We find Kinnaman’s character, who commanded the failed landing of Apollo 10, working to recruit the next generation of NASA astronauts – all while helping to avoid nuclear war.“You take a character and you get to know him and I feel like I’ve got him pretty much down,” says Kinnaman. “And then you jump ten years – and also ten years after a tremendous loss, a life altering loss, so where do those ten years take you?
“Of course, the writers have some great ideas, but define how a person changes over ten years. Their physicality? Their outlook on life in relationship to other people?“ It’s a challenge, but it’s also what’s so rewarding and fun to explore.” Away from the perils and adrenaline of the space race, audiences can expect their fair share of emotion following on from the loss of Edward and Karen’s son during season one.
“Our show uses space as the backdrop and the metaphor for each individual character and what they’re going through,” says VanSanten, 35.“There’s so much tension and uncertainty in between the relationships on the show and within each character, so, that as a backdrop, compounded on top of what each partnership is going through, I’d definitely say it’s a cold war amongst many of us characters within and externally.”
It’s a partnership that brought with it its own set of unique emotional hurdles according to Kinnaman.“There were some particular challenges for me and I think for Shantel as well,” notes the actor.
“We were portraying a family going through a horrible loss – and I think that’s always very difficult.“I don’t think I’ve ever really had to dig as deep emotionally as some of these scenes demanded, but I was fortunate to have an incredible scene partner in Shantel that really helped us to descend into those depths.”
In many ways, the aspect that posed the greatest challenge for VanSanten was accepting her character, flaws and all.“I want to grow, I want to be fearful and not know how I’m going to play scenes or characters and kind of discover it,” she says.
“It lives in your bones and it becomes a part of you that you never could have anticipated and now you can’t live without – and that was Karen for me.“I didn’t necessarily like her when I first met her.
“When I first read her on the page, and through a lot of empathy and trying to understand where her reactions and thoughts and feelings came from, realising that it was based in fear, I understood her better and realised I was a lot more like her than I wanted to admit.”
Between NASA’s female-led diversity push that continues into series two and the show of strength from members of the “astronaut wives club” as it’s so often referred to, For All Mankind is a show that in many respects hands the power back to its female characters.
“I think it really pushed us females to the forefront,” says VanSanten. “Ron Moore’s known for writing very strong female driven characters. “While doing press for season one, I was very much ‘So, I’m Karen Baldwin, I’m the housewife’ and there’s such a strong stigma to that – the astronaut wives club or the housewife.

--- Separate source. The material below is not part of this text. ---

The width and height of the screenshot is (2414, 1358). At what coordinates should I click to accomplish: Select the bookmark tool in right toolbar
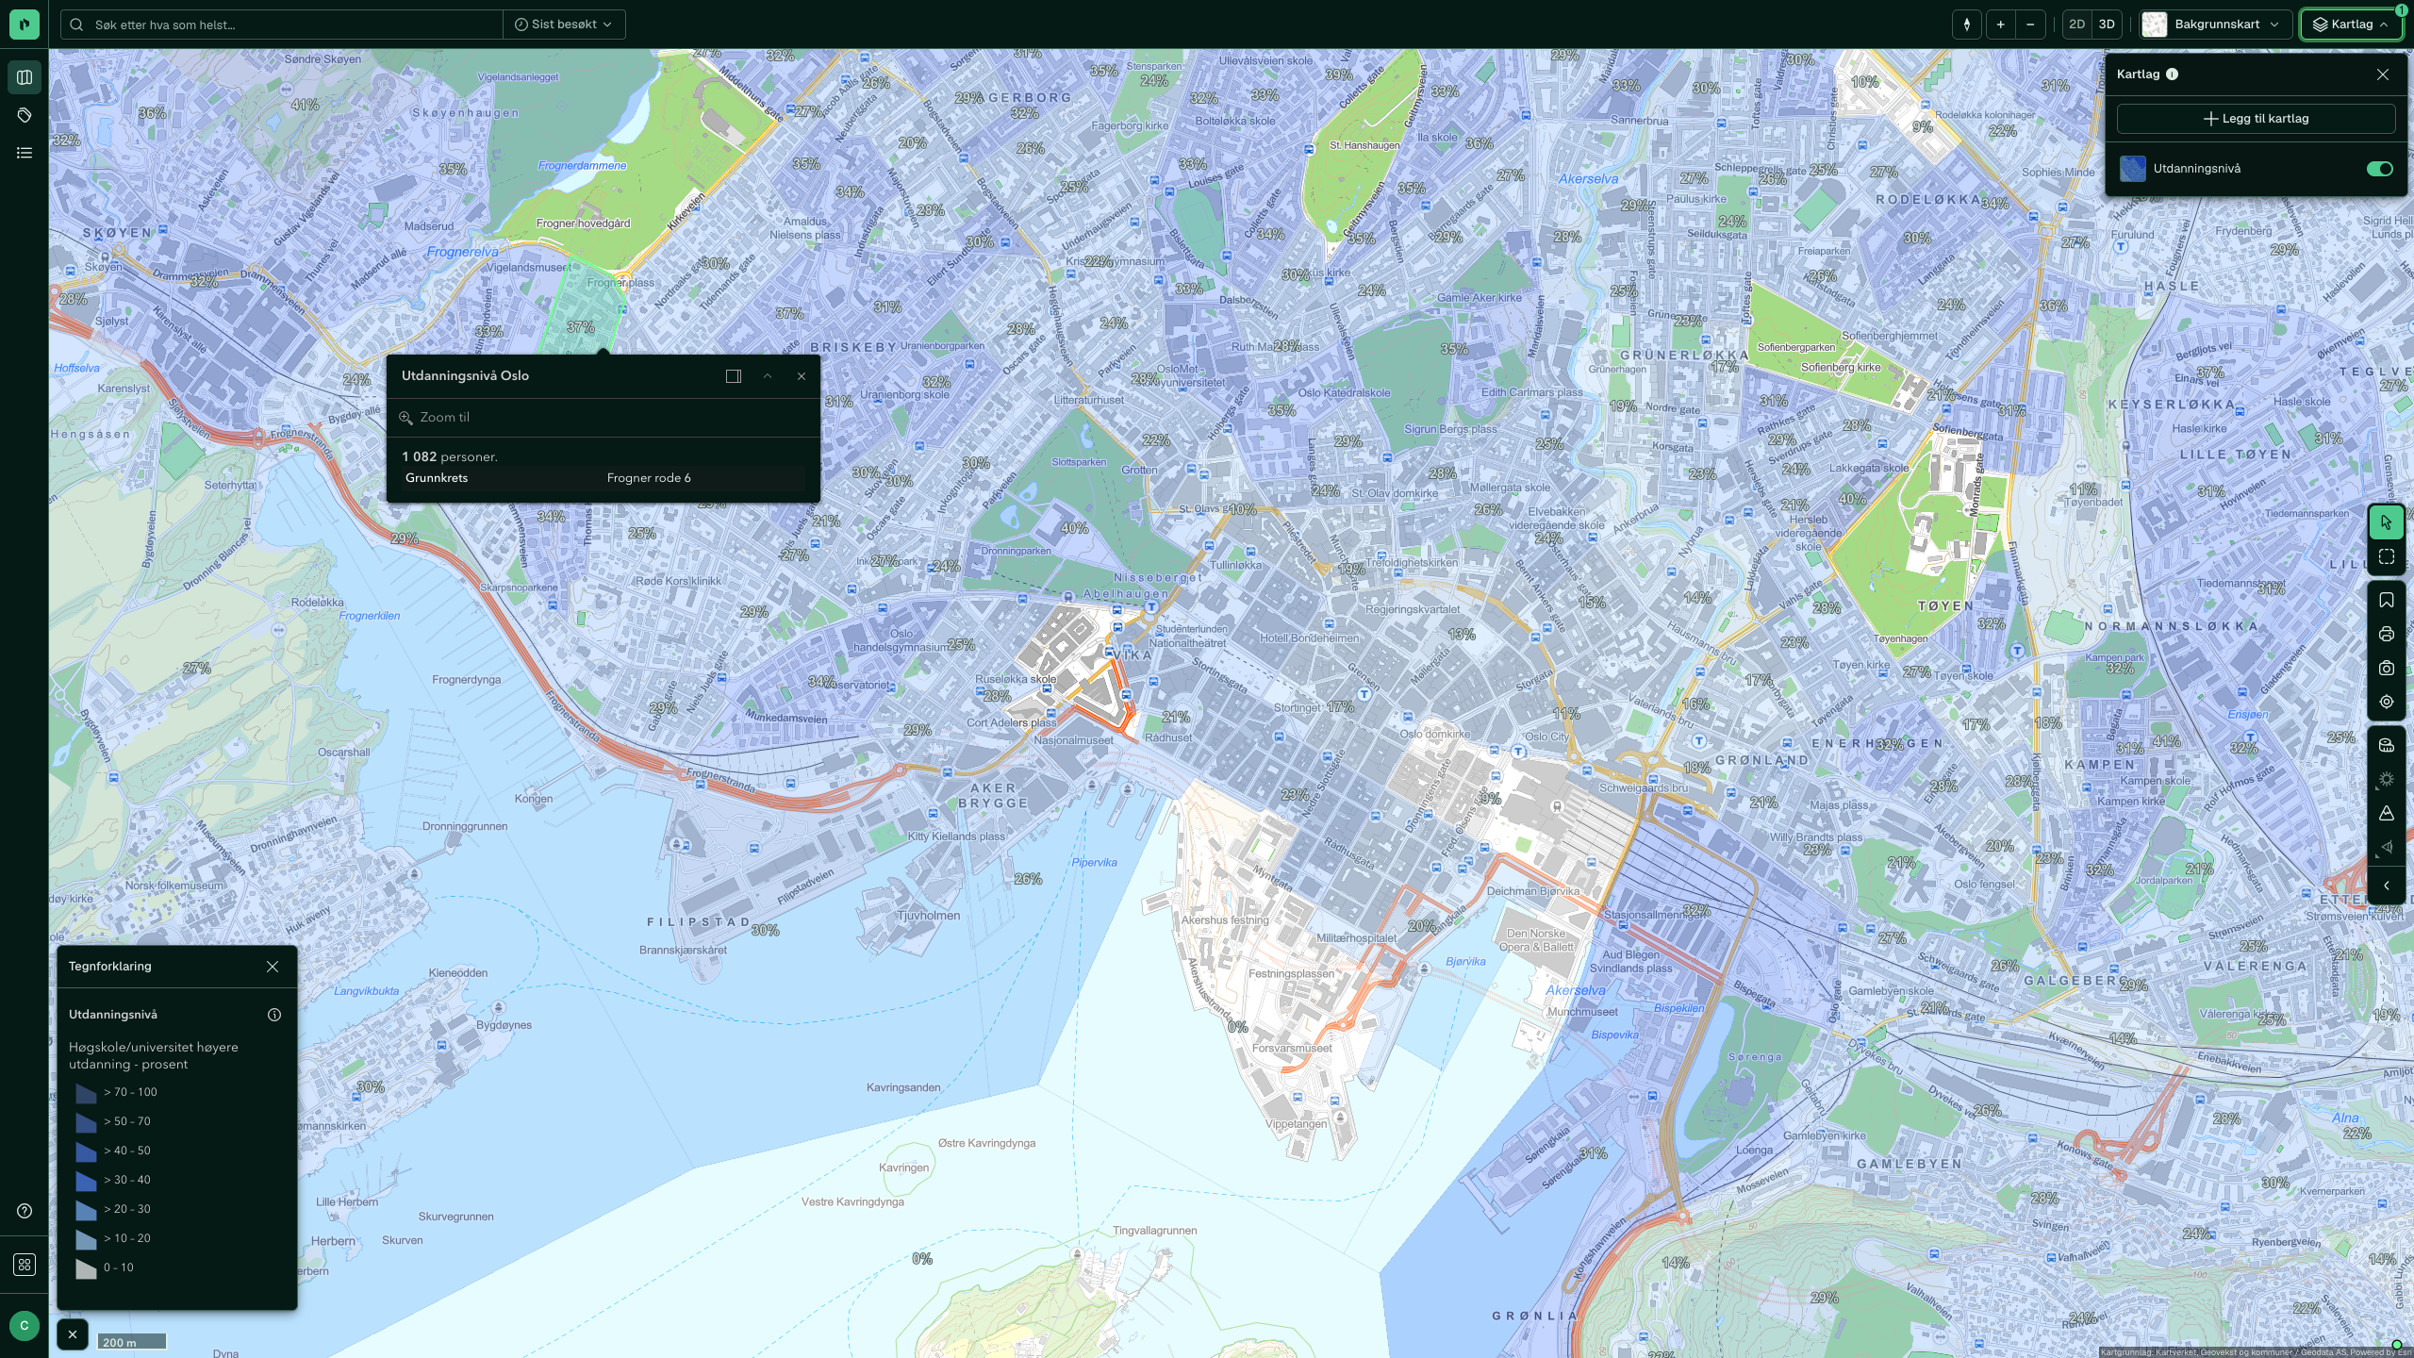[2386, 601]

“Because us, as modern feminist women, don’t understand the pride that there was in that role; in leading the household, in wearing the pants behind the scenes and making sure everything runs and having children.“And I really leaned into it and looked up to my grandmother – she was that woman and I think of what an inspiration she was for me.”For All Mankind season two airs on 19 February, exclusively on Apple TV+.